Of course, that’s not a benefit, that’s the law for mass closings and liquidations, under the WARN Act.

The lack of severance stings because the private-equity gang prospered from the Toys “R” Us debacle. Yes, the owners lost the original investment of $1.3 billion. But the $470 million in management fees softened the blow. And when you add in deductions for interest payments and tax write-offs of the principal, and the fact that the losses were borne on private equity investors rather than the firms themselves, you discover what Marketplace found: that Bain and KKR took home at least $15 million from a company they hollowed out and sunk.

Bankruptcy or liquidation doesn’t hurt them, only the tens of thousands of families who depend on Toys “R” Us for their livelihoods. “I always felt retail and food service have been considered second-class citizens,” Beard said. “We become numbers to them.”

The workers got fed up with being taken for granted. Last Friday, they appeared with Congressman Pascrell and New Jersey Senators Robert Menendez and Cory Booker (who famously defended Bain Capital during Mitt Romney’s run for president) to ask for severance, issuing a companion letter to the private-equity owners. Then, on Sunday, they occupied a store in Union, New Jersey, near company headquarters, sharing stories of how they’ve been treated since Toys “R” Us declared bankruptcy. On Monday, they went directly to the private-equity owners to amplify their voices.

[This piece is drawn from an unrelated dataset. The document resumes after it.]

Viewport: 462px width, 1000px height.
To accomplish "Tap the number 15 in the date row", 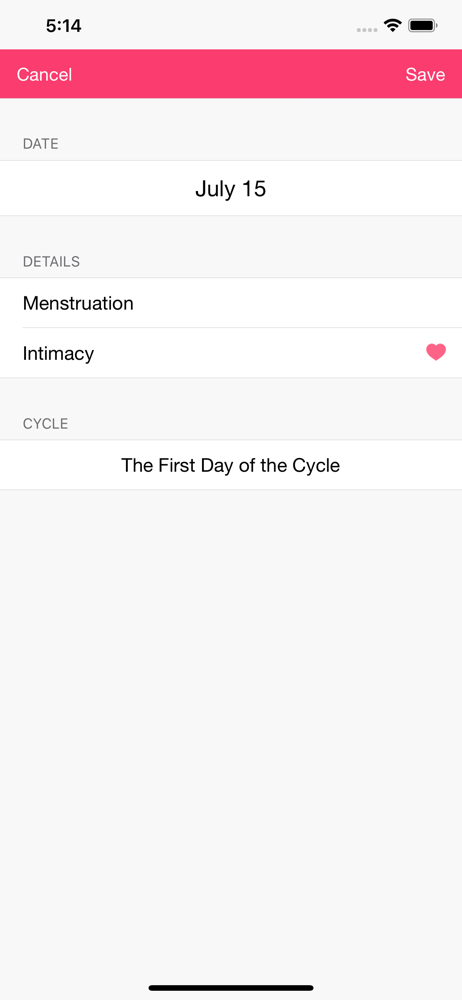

Workers came from all corners of America to represent thousands of colleagues. One was Maryjane Williams, a mother of five from Waco, Texas. She spent 20 years at Toys “R” Us stores in New York and Texas. “I enjoyed the job, the people I worked with, we became family,” Williams said. She learned about the liquidation on a conference call. “It was a real slap in the face. I carry the medical benefits for my family. I have life insurance to take care of. I just turned 50, I don’t have a job.”

Williams was among an original group of six who traveled to Washington to brief lawmakers on the situation. Nearly 100 made it out to New York, many bringing spouses and children. The workers did most of the organizing, connecting online to encourage each other to turn out. “We’re one big family,” Williams said. “We might not be in the same store, but we’re like the cousins. You feel the pain of what the next person is going through.”

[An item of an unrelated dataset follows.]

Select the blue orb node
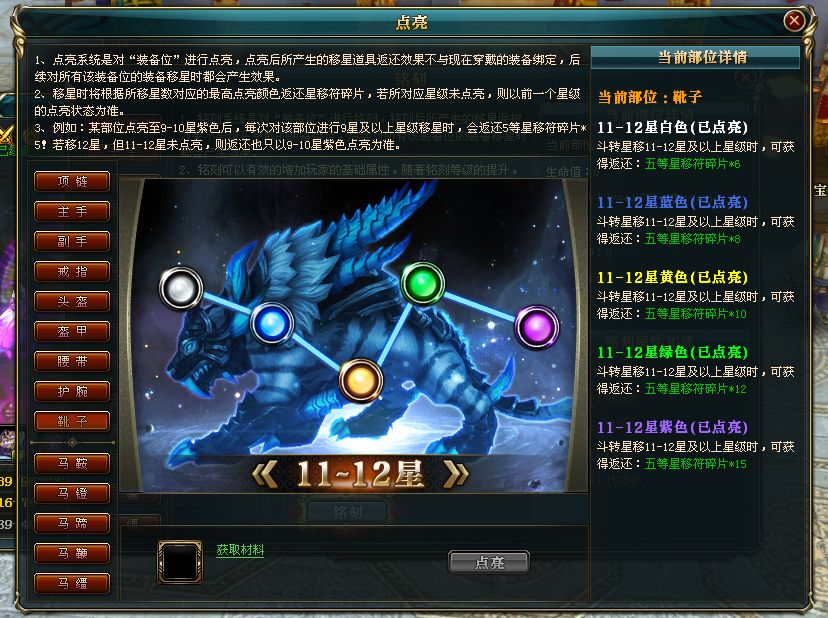Screen dimensions: 828x618 pos(272,323)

Gleason, of the Center for Popular Democracy, noted that none of these workers had ever been involved in a protest action before. “They just want people to know what they’re going through,” she said. “There’s so much energy, I’ve kind of never seen anything like it.”

Worker uprisings have reverberated across the country in the past several years, from fast-food clerks to teachers in red states savaged by disinvestment. Retail workers at Toys “R” Us, just one of the numerous bankruptcies caused by private-equity rapaciousness, represent a new front in this war: calling out Wall Street’s relentless pursuit of profits, and the yawning social divide financial engineering can create.

Congressman Pascrell wants federal legislation to prevent private-equity firms from taking on too much risk. In 2013, bank regulators issued guidance warning against leveraging companies with debt more than six times earnings; Toys “R” Us was at 7.5. “More of this is going to happen when you have leveraged buyouts,” Pascrell said. “All signals come from the White House, and the signal is deregulation.”

Fighting for better legislation, or through the bankruptcy court, as the Center for Popular Democracy plans to do soon, is all well and good. But workers are trying to make private-equity executives uncomfortable in their own offices, forcing a reckoning with the disaster they wrought on families. The past several years have taught workers to quit being reasonable, and get onto the streets.

Maryjane Williams comes from a bipartisan family: Her husband votes Republican. She told her daughter, a public-school teacher, that after this she would have to join up with the teacher strikes. “Absolutely, I would support them, they’re supporting me,” she said. “We were walking down the street in New York and there were people saying go Toys ‘R’ Us, you deserve it.”